Top of Provided data

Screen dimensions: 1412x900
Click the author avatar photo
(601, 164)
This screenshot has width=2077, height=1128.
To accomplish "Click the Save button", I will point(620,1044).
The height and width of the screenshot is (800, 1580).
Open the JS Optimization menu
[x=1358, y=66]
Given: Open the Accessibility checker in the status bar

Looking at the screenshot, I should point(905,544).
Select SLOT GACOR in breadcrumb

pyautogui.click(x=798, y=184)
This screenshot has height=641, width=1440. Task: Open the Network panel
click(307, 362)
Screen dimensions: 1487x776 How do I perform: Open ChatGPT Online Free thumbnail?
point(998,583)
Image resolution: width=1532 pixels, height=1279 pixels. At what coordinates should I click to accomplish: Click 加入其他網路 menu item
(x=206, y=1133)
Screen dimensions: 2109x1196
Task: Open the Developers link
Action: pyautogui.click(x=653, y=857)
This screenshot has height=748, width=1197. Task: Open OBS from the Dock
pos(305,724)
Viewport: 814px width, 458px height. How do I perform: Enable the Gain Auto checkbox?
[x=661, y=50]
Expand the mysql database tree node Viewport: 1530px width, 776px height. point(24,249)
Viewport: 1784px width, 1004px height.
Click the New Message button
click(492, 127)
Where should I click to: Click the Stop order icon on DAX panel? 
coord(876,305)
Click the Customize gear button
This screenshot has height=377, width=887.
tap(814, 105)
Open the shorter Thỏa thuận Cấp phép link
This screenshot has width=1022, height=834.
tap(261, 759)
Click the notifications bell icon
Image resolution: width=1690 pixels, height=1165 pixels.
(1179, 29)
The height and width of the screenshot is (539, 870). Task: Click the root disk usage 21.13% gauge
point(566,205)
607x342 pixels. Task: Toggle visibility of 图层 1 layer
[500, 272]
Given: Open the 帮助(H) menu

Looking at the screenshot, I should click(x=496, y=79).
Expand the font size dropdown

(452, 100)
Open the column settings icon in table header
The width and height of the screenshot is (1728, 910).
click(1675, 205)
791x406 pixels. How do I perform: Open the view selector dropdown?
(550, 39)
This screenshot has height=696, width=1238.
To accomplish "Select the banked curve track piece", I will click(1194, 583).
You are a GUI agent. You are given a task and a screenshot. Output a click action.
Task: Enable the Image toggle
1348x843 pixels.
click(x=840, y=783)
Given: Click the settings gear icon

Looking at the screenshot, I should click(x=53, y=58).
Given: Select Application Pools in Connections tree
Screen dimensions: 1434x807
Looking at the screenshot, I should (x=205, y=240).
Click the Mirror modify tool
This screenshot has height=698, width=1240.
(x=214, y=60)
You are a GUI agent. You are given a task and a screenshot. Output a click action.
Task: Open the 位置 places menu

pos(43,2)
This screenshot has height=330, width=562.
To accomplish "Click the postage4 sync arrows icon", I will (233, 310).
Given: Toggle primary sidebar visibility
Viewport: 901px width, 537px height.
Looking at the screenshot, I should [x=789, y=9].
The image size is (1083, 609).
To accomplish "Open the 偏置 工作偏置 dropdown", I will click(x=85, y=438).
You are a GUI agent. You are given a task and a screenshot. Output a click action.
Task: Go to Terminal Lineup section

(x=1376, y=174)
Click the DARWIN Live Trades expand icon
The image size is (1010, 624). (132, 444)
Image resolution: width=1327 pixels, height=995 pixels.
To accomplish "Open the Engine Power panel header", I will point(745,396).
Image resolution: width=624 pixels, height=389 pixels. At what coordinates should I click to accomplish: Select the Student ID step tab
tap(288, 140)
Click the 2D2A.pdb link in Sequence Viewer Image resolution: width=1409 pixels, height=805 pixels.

Bottom of Provided data

* [Required work]
Exact copies of all the entries above are to be printed.

* [Result]
Screen dimensions: 1412x900
Click the author avatar photo
(601, 164)
This screenshot has width=2077, height=1128.
To accomplish "Click the Save button", I will point(620,1044).
The height and width of the screenshot is (800, 1580).
Open the JS Optimization menu
[x=1358, y=66]
Given: Open the Accessibility checker in the status bar

Looking at the screenshot, I should point(905,544).
Select SLOT GACOR in breadcrumb

pyautogui.click(x=798, y=184)
This screenshot has height=641, width=1440. Task: Open the Network panel
click(307, 362)
Screen dimensions: 1487x776 How do I perform: Open ChatGPT Online Free thumbnail?
point(998,583)
Image resolution: width=1532 pixels, height=1279 pixels. At what coordinates should I click to accomplish: Click 加入其他網路 menu item
(x=206, y=1133)
Screen dimensions: 2109x1196
Task: Open the Developers link
Action: pyautogui.click(x=653, y=857)
This screenshot has height=748, width=1197. Task: Open OBS from the Dock
pos(305,724)
Viewport: 814px width, 458px height. How do I perform: Enable the Gain Auto checkbox?
[x=661, y=50]
Expand the mysql database tree node Viewport: 1530px width, 776px height. point(24,249)
Viewport: 1784px width, 1004px height.
Click the New Message button
click(492, 127)
Where should I click to: Click the Stop order icon on DAX panel? 
coord(876,305)
Click the Customize gear button
This screenshot has height=377, width=887.
tap(814, 105)
Open the shorter Thỏa thuận Cấp phép link
This screenshot has width=1022, height=834.
tap(261, 759)
Click the notifications bell icon
Image resolution: width=1690 pixels, height=1165 pixels.
(1179, 29)
The height and width of the screenshot is (539, 870). Task: Click the root disk usage 21.13% gauge
point(566,205)
607x342 pixels. Task: Toggle visibility of 图层 1 layer
[500, 272]
Given: Open the 帮助(H) menu

Looking at the screenshot, I should click(x=496, y=79).
Expand the font size dropdown

(452, 100)
Open the column settings icon in table header
The width and height of the screenshot is (1728, 910).
click(1675, 205)
791x406 pixels. How do I perform: Open the view selector dropdown?
(550, 39)
This screenshot has height=696, width=1238.
To accomplish "Select the banked curve track piece", I will click(1194, 583).
You are a GUI agent. You are given a task and a screenshot. Output a click action.
Task: Enable the Image toggle
1348x843 pixels.
click(x=840, y=783)
Given: Click the settings gear icon

Looking at the screenshot, I should click(x=53, y=58).
Given: Select Application Pools in Connections tree
Screen dimensions: 1434x807
Looking at the screenshot, I should (x=205, y=240).
Click the Mirror modify tool
This screenshot has height=698, width=1240.
(x=214, y=60)
You are a GUI agent. You are given a task and a screenshot. Output a click action.
Task: Open the 位置 places menu

pos(43,2)
This screenshot has height=330, width=562.
To accomplish "Click the postage4 sync arrows icon", I will (233, 310).
Given: Toggle primary sidebar visibility
Viewport: 901px width, 537px height.
Looking at the screenshot, I should [x=789, y=9].
The image size is (1083, 609).
To accomplish "Open the 偏置 工作偏置 dropdown", I will click(x=85, y=438).
You are a GUI agent. You are given a task and a screenshot. Output a click action.
Task: Go to Terminal Lineup section

(x=1376, y=174)
Click the DARWIN Live Trades expand icon
The image size is (1010, 624). (132, 444)
Image resolution: width=1327 pixels, height=995 pixels.
To accomplish "Open the Engine Power panel header", I will point(745,396).
Image resolution: width=624 pixels, height=389 pixels. At what coordinates should I click to accomplish: Select the Student ID step tab
tap(288, 140)
Click the 2D2A.pdb link in Sequence Viewer Image resolution: width=1409 pixels, height=805 pixels.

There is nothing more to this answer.